I’m trying to solve for the voltage on two partly overlapping domains with a leakage resistance in the overlapping parts. I believe it can be described as follows.
\lambda_1^2 \nabla^2 u_1 =
\left\{
\begin{array}{}
0, & \text{ on } \Omega_1\setminus\Omega_2 \\
u_1 - u_2 , & \text{ on } \Omega_1 \cap \Omega_2 \\
\end{array}
\right.
\lambda_2^2 \nabla^2 u_2 =
\left\{
\begin{array}{}
0, & \text{ on } \Omega_2\setminus\Omega_1 \\
u_2 - u_1, & \text{ on } \Omega_1 \cap \Omega_2 \\
\end{array}
\right.
\lambda_1^2 \int_{\Omega_1} \nabla u_1 \cdot \nabla v_1 dA + \int_{\Omega_1 \cap \Omega_2} \left( u_1 - u_2 \right) v_1 dA = 0
\lambda_2^2 \int_{\Omega_2} \nabla u_2 \cdot \nabla v_2 dA + \int_{\Omega_1 \cap \Omega_2} \left( u_2 - u_1 \right) v_2 dA = 0
I have solved this using the code below, partly copied from here However, I expect it should be possible to solve this in a more elegant way, or at least to construct the system matrix more directly. Any suggesting on how to improve this code?
import matplotlib.pyplot as plt
from dolfin import *
import numpy as np
class Left(SubDomain):
def inside(self, x, on_boundary):
return (x[0] <= 1/3+DOLFIN_EPS)
class Middle(SubDomain):
def inside(self, x, on_boundary):
return (x[0] >= 1/3-DOLFIN_EPS) and (x[0] < 2/3+DOLFIN_EPS)
class Right(SubDomain):
def inside(self, x, on_boundary):
return (x[0] >= 2/3-DOLFIN_EPS)
# Define mesh and subdomains
dim2=False
if dim2:
mesh = UnitSquareMesh(270, 270)
P1 = FiniteElement('P', triangle, 1)
else:
mesh = UnitIntervalMesh(270)
P1 = FiniteElement('P', interval , 1)
domains = MeshFunction("size_t", mesh, mesh.topology().dim())
domains.set_all(0)
Left().mark(domains, 1)
domains2 = MeshFunction("size_t", mesh, mesh.topology().dim())
domains2.set_all(0)
Middle().mark(domains2, 2)
domains3 = MeshFunction("size_t", mesh, mesh.topology().dim())
domains3.set_all(0)
Right().mark(domains3, 3)
# Define new measures associated with the interior domains
dx = Measure("dx", domain=mesh, subdomain_data=domains, subdomain_id=1)
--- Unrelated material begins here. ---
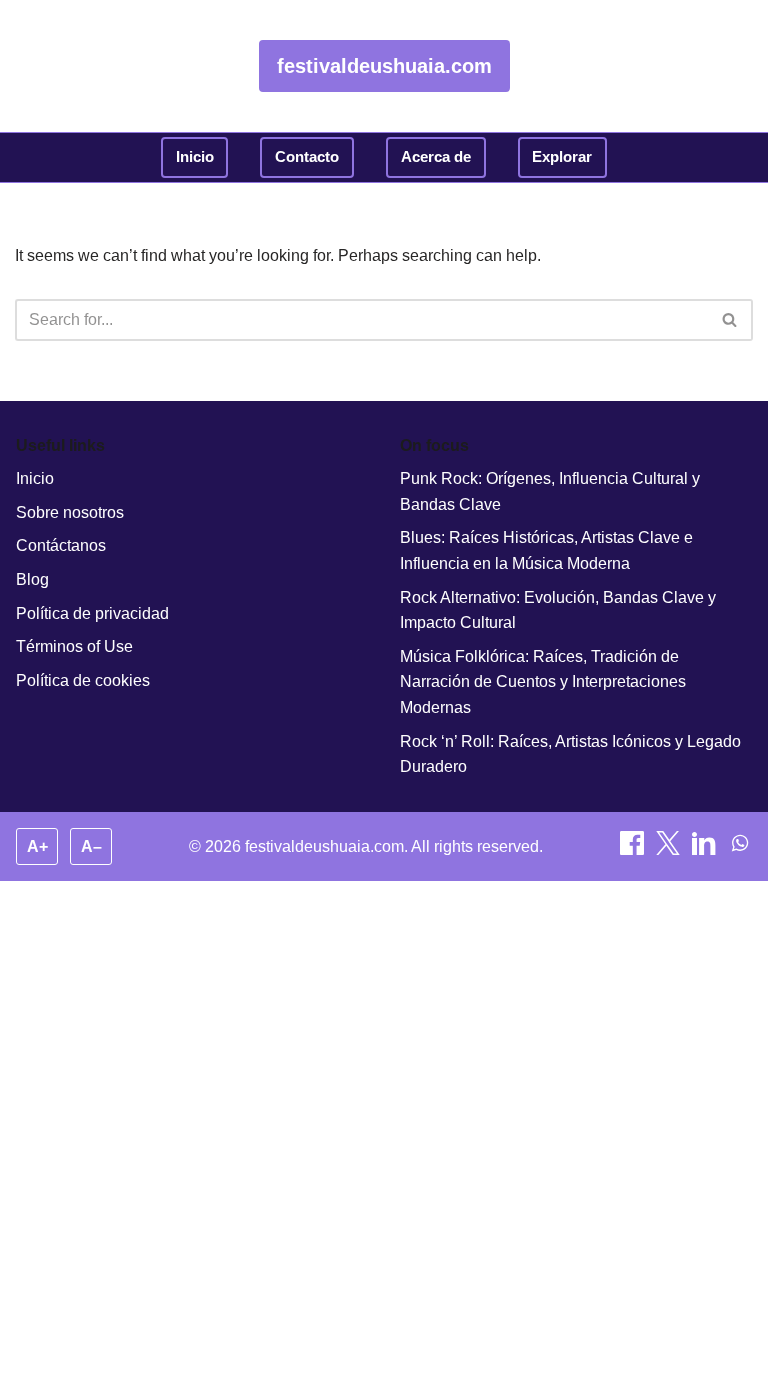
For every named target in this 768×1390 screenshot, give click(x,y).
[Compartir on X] (670, 849)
dx2 = Measure("dx", domain=mesh, subdomain_data=domains2, subdomain_id=2)
dx3 = Measure("dx", domain=mesh, subdomain_data=domains3, subdomain_id=3)
elm = MixedElement([P1,P1])
# Define function space and basis functions
V = FunctionSpace(mesh,elm)
u1,u2 = TrialFunctions(V)
v1,v2 = TestFunctions(V)
def left_boundary ( x, on_boundary ):
return on_boundary and (x[0]==0)
def right_boundary ( x, on_boundary ):
return on_boundary and (x[0]==1)
bc0 = DirichletBC ( V, [-1,0], left_boundary )
bc1 = DirichletBC ( V, [0,1], right_boundary )
l1 = Constant(5)
l2 = Constant(1)
A1_1, b1_1 = assemble_system(l1*inner(grad(u1),grad(v1))*dx, Constant(0)*v1*dx, bc0)
A1_2, b1_2 = assemble_system(l1*inner(grad(u1),grad(v1))*dx2+(u1-u2)*v1*dx2, Constant(0)*v1*dx2)
A2_2, b2_2 = assemble_system(l2*inner(grad(u2),grad(v2))*dx2+(u2-u1)*v2*dx2, Constant(0)*v2*dx2)
A2_3, b2_3 = assemble_system(l2*inner(grad(u2),grad(v2))*dx3, Constant(0)*v2*dx3, bc1)
A=A1_1+A1_2+A2_2+A2_3
b=b1_1+b1_2+b2_2+b2_3
A.ident_zeros()
w = Function(V)
solve(A,w.vector(),b)
Thanks